We recognise that, as a result of our activities, we create negative impacts on the environment through our manufacturing, research and development, logistics, administrative and marketing operations, and understand that a damaged environment has consequences for the health and wellbeing of society more broadly.
Human development can only be sustainable if we remain within environmental limits relating to the quality and quantity of natural resources on which we rely. This requires society to reduce the amount of pollution that is present in the air, in our water supplies, and in the soil, particularly where this relates to compounds not easily recycled by nature and which accumulate. It also requires a halt to the degradation of the earth’s natural cycles by not over-abstracting water, over-consuming natural resources (such as fertile soil and forests) at rates beyond which they can be replenished, or by emitting levels of greenhouse gases into the atmosphere to an extent which causes damaging climate change. Scientific opinion is clear that there is an urgency to ensuring natural resources and systems are conserved and restored in order to secure a more sustainable future.
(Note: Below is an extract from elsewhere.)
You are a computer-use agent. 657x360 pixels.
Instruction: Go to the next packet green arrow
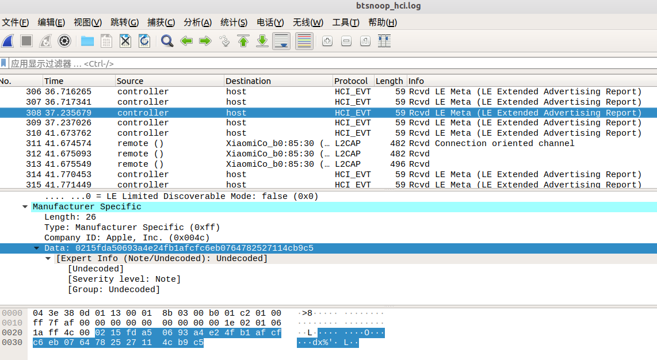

In addition to the environmental impacts of our own operations, we recognise the impacts of our ‘upstream’ supply chain in creating our products, as well as those in their ‘downstream’ distribution, use and final disposal. Our impacts may have indirect, but global, environmental consequences – such as our emission of greenhouse gases – or they may be very local, such as in noise nuisance from our manufacturing plants, or solid waste being sent to landfill.
We also recognise the commercial benefits of taking proactive action on our impacts. In addition to ensuring we avoid fines and reputation damage from breaching environmental regulation, we also see that increased efficiency in our energy and raw materials use can reduce production costs both within our own facilities, but also throughout the value chain. Whilst we see only low risk of direct, financially material impact on our business in relation to climate change, it is possible that indirect effects through impacts on global economic performance could feed through to already strained healthcare budgets and put pressure on reimbursement.
We have an environmental policy statement which sets out our position, and this reflects a more detailed internal environmental policy document which provides direction to major facilities on how to structure their environmental management programmes. Our overall approach can be summarised as:
––Understanding, quantifying and minimising the environmental impacts of our own operations, and our partners who operate upstream and downstream of our business
––Understanding, quantifying and minimising the environmental impacts of our products and services across their whole life cycle – adopting a precautionary approach
––Setting appropriate objectives for improving our performance and the development of more environment-friendly products
–– Implementing appropriate management systems and programmes to support achievement of our objectives
––Reporting progress to our stakeholders.
We are working to improve our performance across all of these activities and our progress is detailed in our Corporate Responsibility Report.
Our larger manufacturing facilities have a dedicated Environment, Health and Safety Manager, and are developing environmental management systems in line with corporate requirement and referencing ISO14001. Two of our manufacturing sites, Deeside and Rhymney (both in the UK) have achieved certification to that standard. Our Global EHS Team conducts audits of the effectiveness of system implementation.
Our most significant impacts are:
––Emissions to air – in particular, greenhouse gases associated with energy consumption
––Generation of waste – hazardous and non-hazardous
––Management of water
––Consumption of raw materials in our products.
These impacts and the performance of our own operations in 2017 are covered in detail in our Corporate Responsibility Report.
As well as the environmental impact of our own operations, the delivery of our products to end users also creates impacts along the value chain, relating to the sourcing of raw materials, manufacturing, packaging, logistics and transport. We aim to address these impacts through two main approaches:
––Assessing the overall environmental performance of our key suppliers
––Analysing the ‘cradle to grave’ life cycles of our key product groups.
These topics, and our programmes in 2017, are covered in detail in our Corporate Responsibility Report.